Friday, June 3, 2016

Don't Watch This Alone!: CHILD'S PLAY

Welcome to another installment of DON'T WATCH THIS ALONE!, where we review the best, worst and everything in between in the world of horror. This week we review 1988's CHILD'S PLAY.

Howdy fellow film freaks, Robert here. While there are a great many things I love about the 80's, the horror movies of that time aren't among them, generally speaking. The movies of the decade are known for a certain silliness in general, but the horror movies of the time seem to take a bridge too far. While there are exceptions, the average 1980s horror movie feels to me like a hokey campfire story with pictures. They just don't take themselves seriously enough. Child's Play, the first in the ongoing horror-cum-comedy series starring Chucky the Killer Doll, is one such disappointment.

The movie opens with known strangler and general public menace Charles Lee Ray (Brad Dourif) being pursued by police officer Mike Norris (Chris Sarandon). Abandoned by his accomplice and badly injured by Officer Norris's attempts to apprehend him, Ray flees into a toy store. Near death, Ray speaks a Satanic rite over one of the store's stock of Good Guy dolls. The spell also obliterates the store in glorious 1980's fashion, for good measure.

Now over to Andy Barclay (Alex Vincent), who is living the typical little-kid-in-the-80's life. He spends his mornings before school munching sugary cereal and watching his favorite cartoon show, "The Good Guys", a generic take on every "magical creatures who are friends to all children" cartoon you've ever heard of. Since it's his favorite show, he wants the related merchandise: Good Guys pajamas, playsets, etc. And now there are talking Good Guy dolls, so of course Andy wants one of those, too. You see where this is going, right?

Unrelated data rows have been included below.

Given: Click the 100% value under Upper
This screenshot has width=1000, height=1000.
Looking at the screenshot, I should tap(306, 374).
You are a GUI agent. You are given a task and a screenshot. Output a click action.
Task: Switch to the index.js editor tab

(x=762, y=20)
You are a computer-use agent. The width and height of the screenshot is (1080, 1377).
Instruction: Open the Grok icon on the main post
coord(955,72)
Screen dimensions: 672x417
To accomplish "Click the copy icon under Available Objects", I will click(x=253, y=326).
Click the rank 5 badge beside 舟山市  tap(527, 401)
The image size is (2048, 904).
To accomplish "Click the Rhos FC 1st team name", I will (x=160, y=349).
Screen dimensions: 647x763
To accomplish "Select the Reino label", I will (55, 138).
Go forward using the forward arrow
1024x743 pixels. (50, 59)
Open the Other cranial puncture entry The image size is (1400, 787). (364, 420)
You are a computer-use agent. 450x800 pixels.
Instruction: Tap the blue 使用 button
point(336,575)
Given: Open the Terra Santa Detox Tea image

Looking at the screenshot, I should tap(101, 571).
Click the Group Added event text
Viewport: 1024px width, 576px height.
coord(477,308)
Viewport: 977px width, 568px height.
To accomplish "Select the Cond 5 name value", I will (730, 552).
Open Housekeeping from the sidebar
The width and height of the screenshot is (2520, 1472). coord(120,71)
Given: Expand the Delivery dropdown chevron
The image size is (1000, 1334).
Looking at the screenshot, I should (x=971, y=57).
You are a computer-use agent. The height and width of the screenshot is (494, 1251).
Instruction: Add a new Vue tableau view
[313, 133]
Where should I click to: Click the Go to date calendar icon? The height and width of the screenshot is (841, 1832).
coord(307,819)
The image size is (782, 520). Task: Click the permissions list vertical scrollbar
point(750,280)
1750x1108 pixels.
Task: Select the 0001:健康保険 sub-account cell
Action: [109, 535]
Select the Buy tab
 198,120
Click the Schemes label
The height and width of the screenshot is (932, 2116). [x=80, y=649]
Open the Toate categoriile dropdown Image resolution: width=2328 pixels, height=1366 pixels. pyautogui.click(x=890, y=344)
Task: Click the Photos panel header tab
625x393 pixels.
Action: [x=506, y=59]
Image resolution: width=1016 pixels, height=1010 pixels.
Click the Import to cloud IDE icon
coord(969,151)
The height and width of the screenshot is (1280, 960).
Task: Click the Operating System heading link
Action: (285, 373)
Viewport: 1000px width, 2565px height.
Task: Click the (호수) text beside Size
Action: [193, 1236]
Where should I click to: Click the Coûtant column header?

To hurry the story along and unite our picture of Reagan-era innocence with the fruit of those previously mentioned Dark Arts (here serving as a none-too-subtle metaphor for destructive materialism), the movie allows its characters to make a couple of decisions that are hilariously ill-advised, even by horror movie standards. Andy really wants a Good Guy doll, but his mother can't afford one. But never mind that, it's Andy's birthday, so Mom makes up her mind to get him one Right Now. And so it is that, later that day, she buys a Good Guy doll from a homeless person. This is Bad Decision #1, and virtually assures us that the doll she has bought is the one with the curse on it.

Bad Decision #2 will probably sneak past you, O Modern Viewer, unless you remember some of the home truths of toys in the 80's. Mom brings the doll home, Andy opens his present, and is naturally overjoyed. He takes the doll out of the box and begins to play with it. The doll promptly responds with a cheery "Hi, I'm Chucky, and I'm your friend to the end. High-dee-ho!" So what was the bad decision? No one thought to put batteries in the damn thing. In the 80's, every toy required batteries (every halfway-decent one, anyhow), and none of them came with batteries pre-installed. I grew up in the 80's, so I'm kind of embarrassed that I missed that. If you did, don't sweat it; the movie will remind you later.

For the first half of the movie, or at least after Andy recieves his doll, the story's actually pretty good. Weird things start happening, people start turning up dead, but it looks as though Andy himself is the killer. After all, his doll only sits there and plays cheery, pre-recorded phrases, and all we've been able to see is a child-sized shadow right before someone buys it. After Chucky's true nature is revealed, however, the story quality plummets to the level of the typical 80's slasher flick, with Chucky dropping vicitms and one-liners in equal measure. There's also lots of stock false drama tropes, including my favorite: the runaway car. Seriously, why is it that people trapped in runaway cars in movies never think to just shut the engine off? Or take their foot off the gas, in this case?

The film does have one memorable moment, coming after the movie enters the "kill the creature" phase, and Andy and his Mom try to kill Chucky by burning him in their fireplace. In typical 80's horror movie fashion, this fails to stop Chucky's rampage, but it does give him an outside to match his inside, and here credit is very much due: he looks scary as all crap after getting burned to a crisp.

Other than this, there's no reason for me to recommend this movie. Even if you like quips and quotes, you'd be better served watching some old Schwarzenegger movies; this one only has two (which I won't spoil). Want a capering clown of a movie monster? Freddy Krueger did it better. Want an unstoppable force of moral retribution? Jason Voorhees did it better. Heck, even The Simpsons did this movie's story better, way back in Treehouse of Horror III.

Maybe Child's Play was fun when it was released, but everyone knows this story now. There's no surprises, even if all you know of the story is the "killer doll" bit. Watch it if you want to see how Chucky got his start, watch it if you need to feed your unhealthy addiction to 1980's movies, but otherwise, leave this one on the shelf.

Child's Play is rated R for violence, language, and being a horror movie in general.

Robert's Score: 4 / 10

Special thanks to Autumn for recommending this movie.